Background: The reflux of pancreatic-duodenal fluids is implicated in the pathophysiology of proton-pump inhibitor-resistant gastroesophageal reflux disease (GERD). Protease-activated receptor-2 (PAR-2) is activated by proteases, the pancreatic enzyme, trypsin, and the activated PAR-2 enhances transient receptor potential vanilloid 4 (TRPV4) function in neurons. TRPV4 stimulates ATP exocytosis in conjunction with the vesicular nucleotide transporter, which mediates mechano-transduction and vagal stimulation.
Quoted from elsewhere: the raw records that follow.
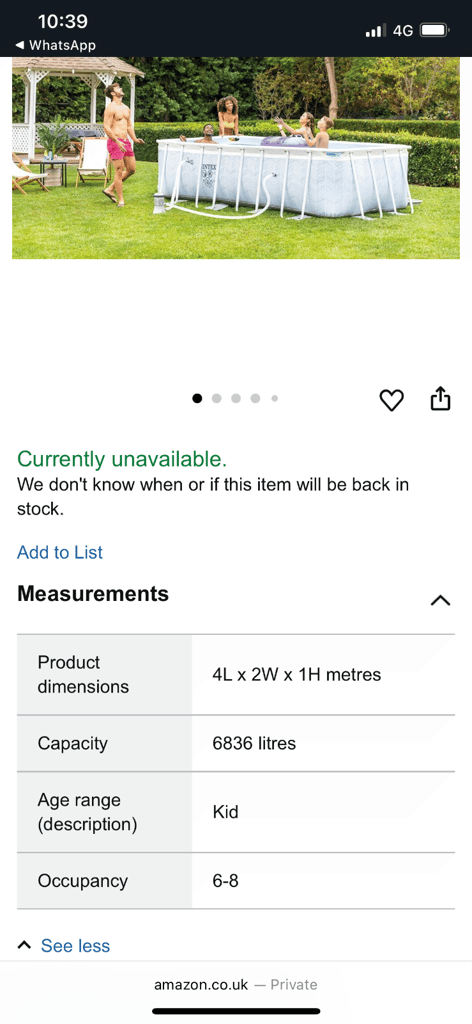
Task: Collapse the Measurements section chevron
Action: tap(441, 600)
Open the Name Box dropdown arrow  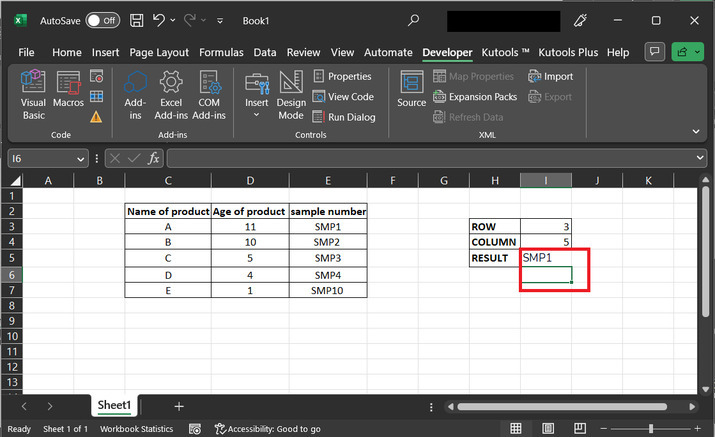(x=81, y=158)
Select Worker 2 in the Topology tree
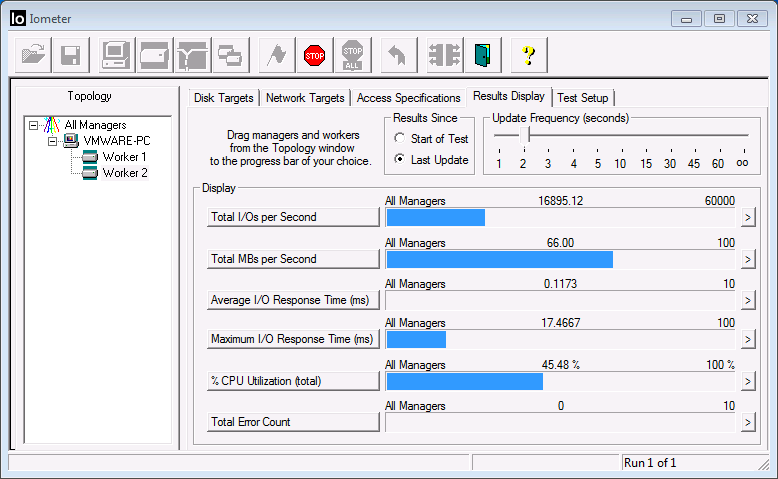 tap(124, 173)
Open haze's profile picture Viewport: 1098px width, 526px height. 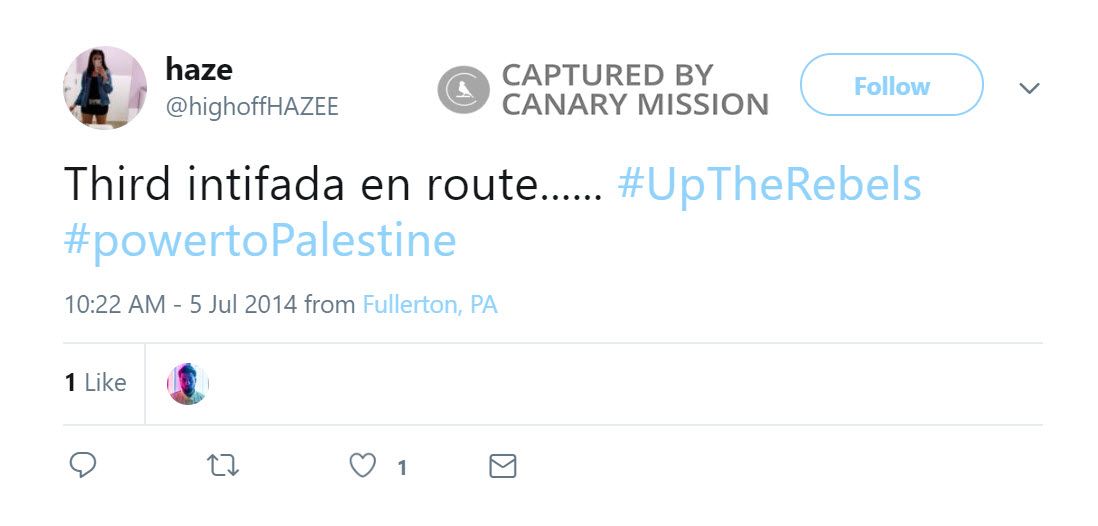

The aim of the present study was to verify whether the activated PAR-2 up-regulates TRPV4 function in mouse esophageal keratinocytes, which may link to the pathophysiology in PPI-resistant GERD.
Methods: TRPV4 and PAR-2 expressions were detected by RT-PCR, immunostaining, and western blotting in mouse esophageal keratinocytes. The functional response of TRPV4 to esophageal keratinocytes was analyzed using a Ca(2+) imaging system. Cellular ATP release was examined by luciferase-luciferin reaction. TRPV4 phosphorylation was studied by immunoprecipitation and western blotting.
Results: PAR-2 and TRPV4 mRNAs and proteins were expressed in esophageal keratinocytes. Pre-treatment with trypsin significantly increased the responses to TRPV4 activator in esophageal keratinocytes, probably via the phosphorylation of serine residue of TRPV4 by protein kinase C and resulted in cellular ATP release from the cells.
Conclusions: Activated PAR-2 with trypsin exposure up-regulated TRPV4 function and increased ATP release in mouse esophageal keratinocytes. This mechanism might be related to the pathophysiology of GERD, especially non-erosive GERD.
Keywords: ATP; GERD; Protease-activated receptor-2; Transient receptor potential vanilloid 4.